— start TEXT TO READ —
The drawback is that cassandra isn't very good in indexing by value. There are secondary indexes, but they should be used only to index a column or two, not each of million of columns.
There are two options to address this issue:
Materialised views (described, for example, here: http://maxgrinev.com/2010/07/12/do-you-really-need-sql-to-do-it-all-in-cassandra/). This allows to build some set of predefined queries, probably quite complex ones.
Ad-hoc querying is possible with some sort of map/reduce job, that effectively iterates over the whole dataset. This might sound scary, but still it's pretty fast: Cassandra stores all data in SSTables, and this iterating might be implemented to scan data files sequentially.
Start from a desired set of queries and structure your column families to support those views. Especially with so few fields involved, each CF can act cheaply as its own indexed view of your data. During a fetch, the key will partition the data ultimately to one specific Cassandra node that can rapidly stream a set of wide rows to your app server in a pre-determined order. This plays to one of Cassandra's strengths, as the fragmentation of that read on physical media (when not cached) is extremely low compared to bouncing around the various tracks and sectors on an indexed search of an RDBMS table.
— end TEXT TO READ —
— start LISTED ENTRIES —
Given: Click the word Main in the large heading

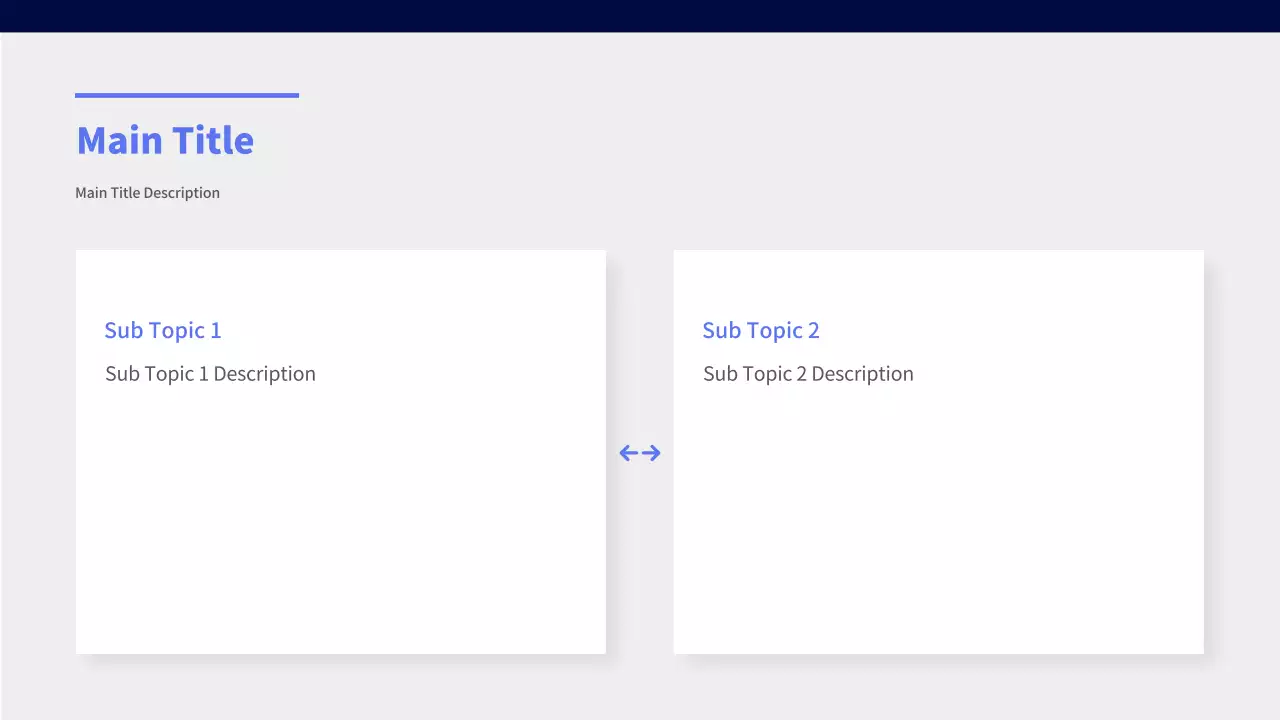Looking at the screenshot, I should (119, 140).
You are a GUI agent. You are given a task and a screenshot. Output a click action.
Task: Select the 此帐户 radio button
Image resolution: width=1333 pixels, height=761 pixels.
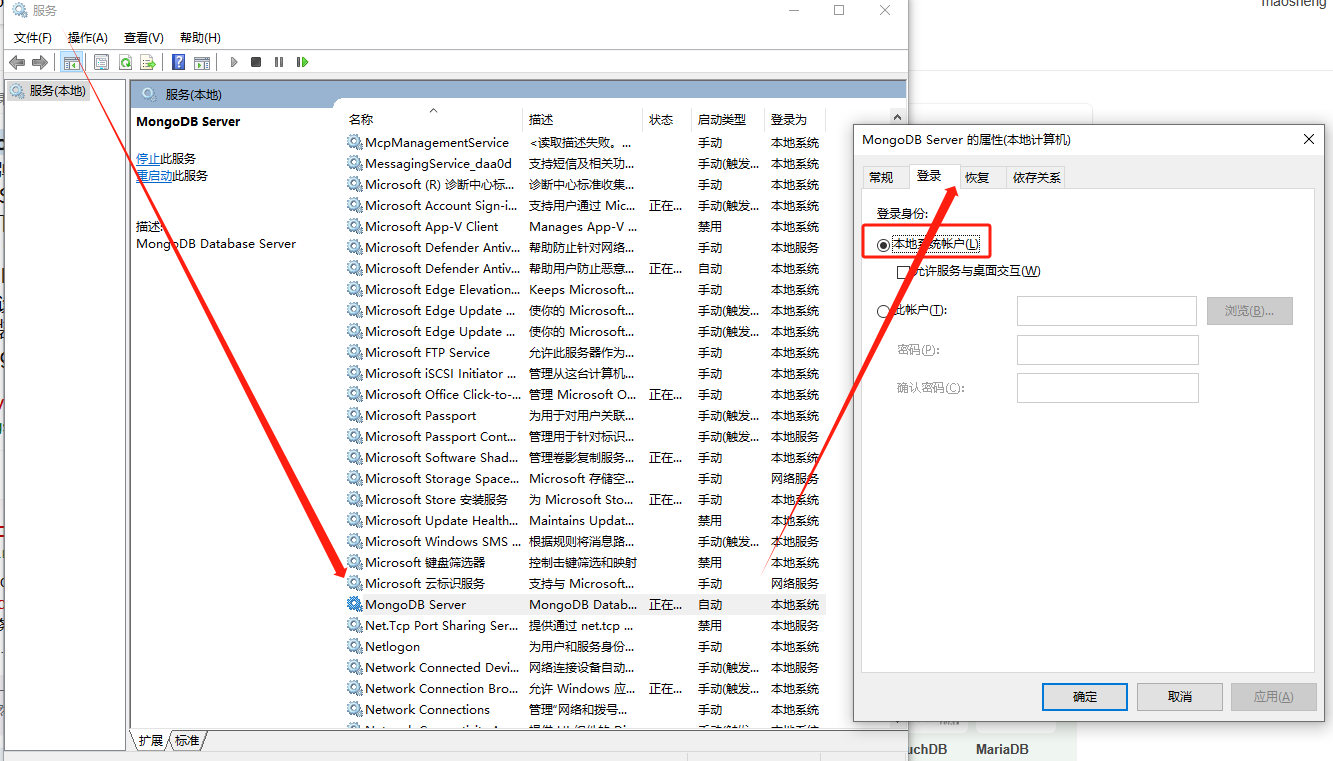point(883,311)
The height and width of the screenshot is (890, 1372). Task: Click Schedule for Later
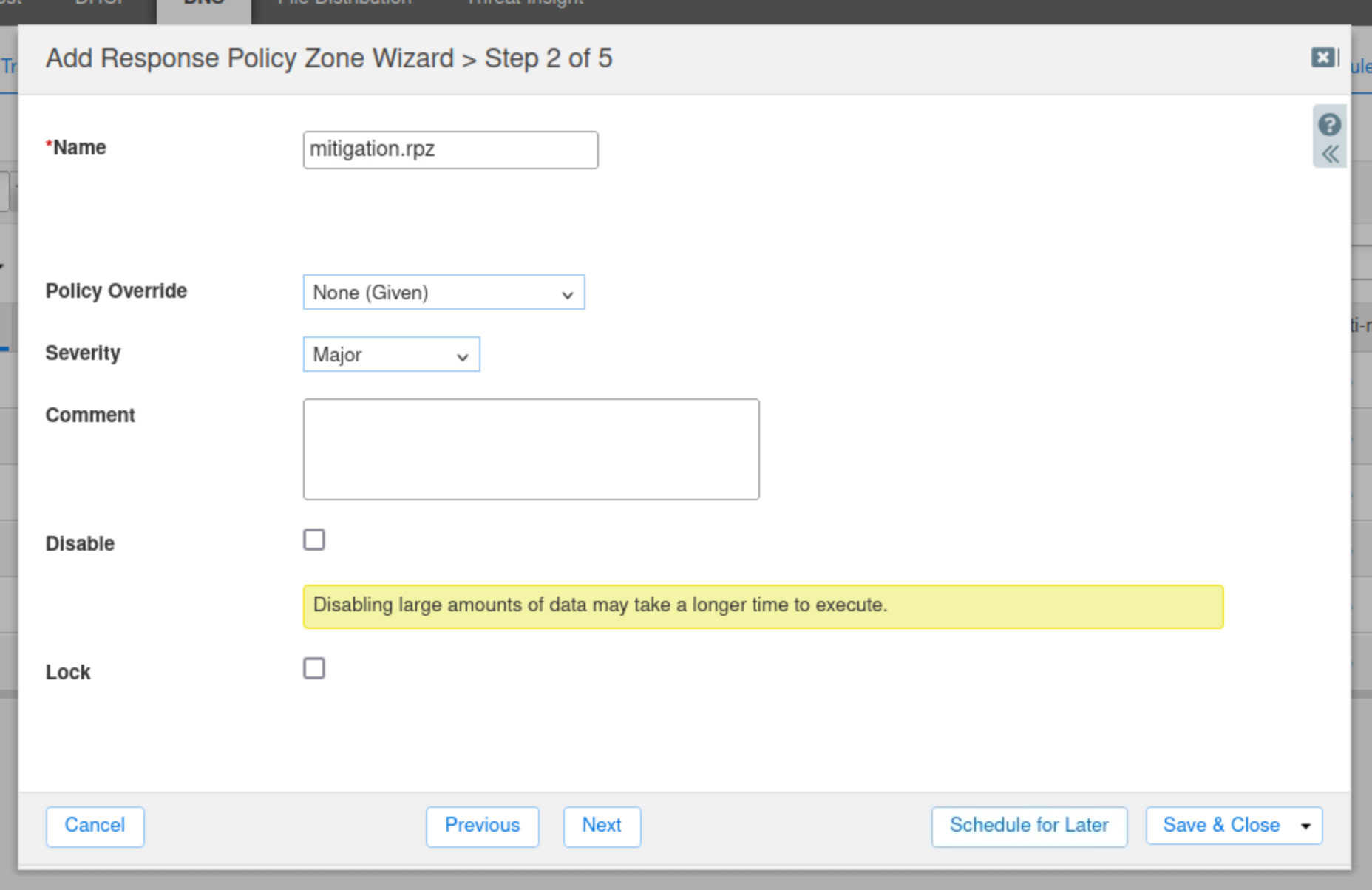[x=1028, y=826]
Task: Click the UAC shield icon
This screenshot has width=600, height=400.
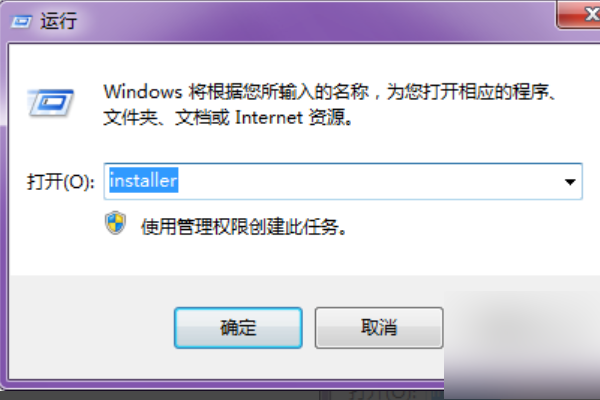Action: point(115,223)
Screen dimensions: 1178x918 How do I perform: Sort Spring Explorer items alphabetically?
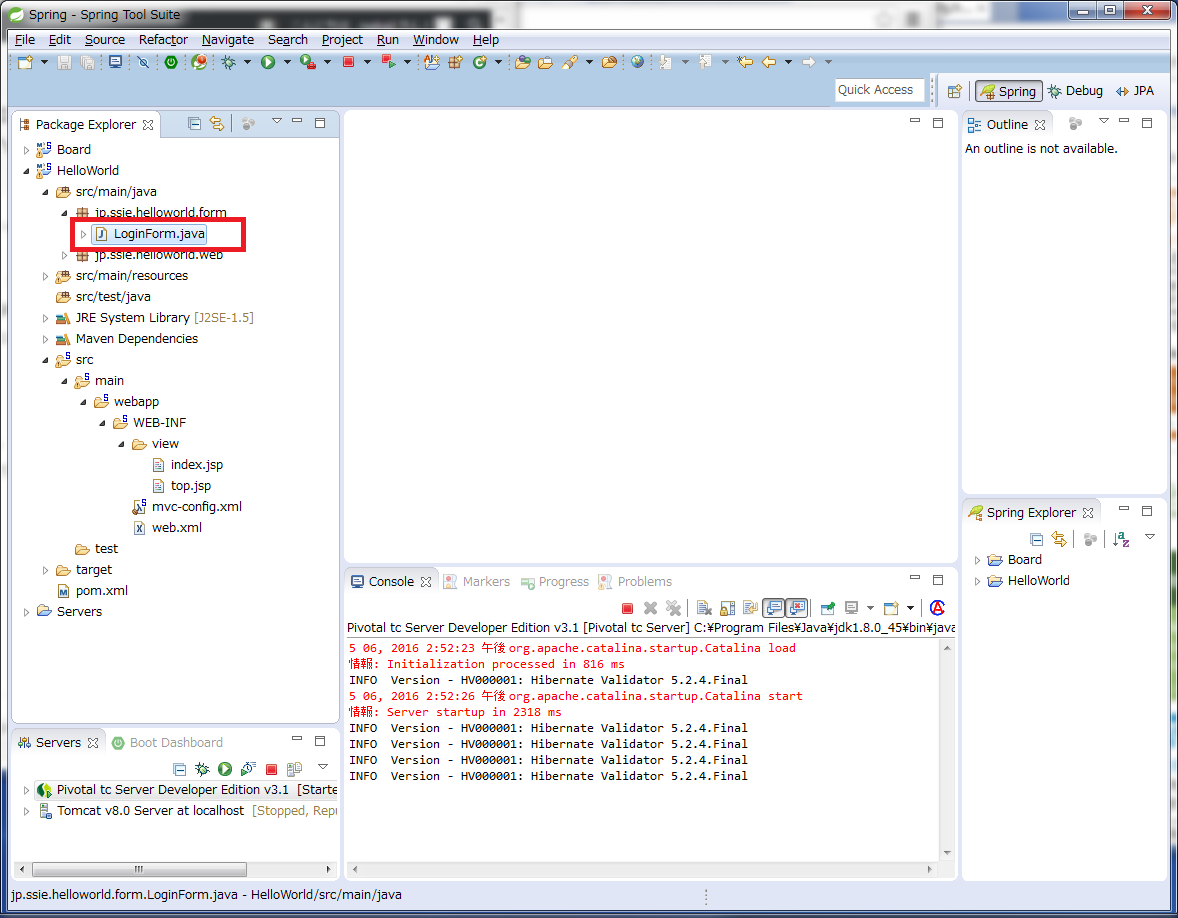pyautogui.click(x=1121, y=539)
— end LISTED ENTRIES —
▶ **WHAT YOU WILL DO**:
- A) In the text on Cassandra querying, where does Cassandra store all its data?
- B) Extend the text on Cassandra querying, picking up after its final sentence.

▶ **SET OF ANSWERS**:
- A) In SSTables.

- B)
One useful approach when available is to select your key to segment the data such that a full scan of all columns in that segment is a reasonable proposition, and a good rough fit for your query. Then, you filter what you don't need, even if that filtering is performed in your client (app server). All reviews for a movie is a good example. Even if you filter the positive reviews or provide only recent reviews or a summary, you might still reasonably fetch all rows for that key and then toss what you don't need.
Another option is if you can figure out how to partition data(by time, by category), playOrm offers a solution of doing S-SQL into a partition which is very fast. It is very much like an RDBMS EXCEPT that you partition the data to stay scalable and can have as many partitions as you want. partitions can contain millions of rows(I would not exceed 10 million rows though in a partition).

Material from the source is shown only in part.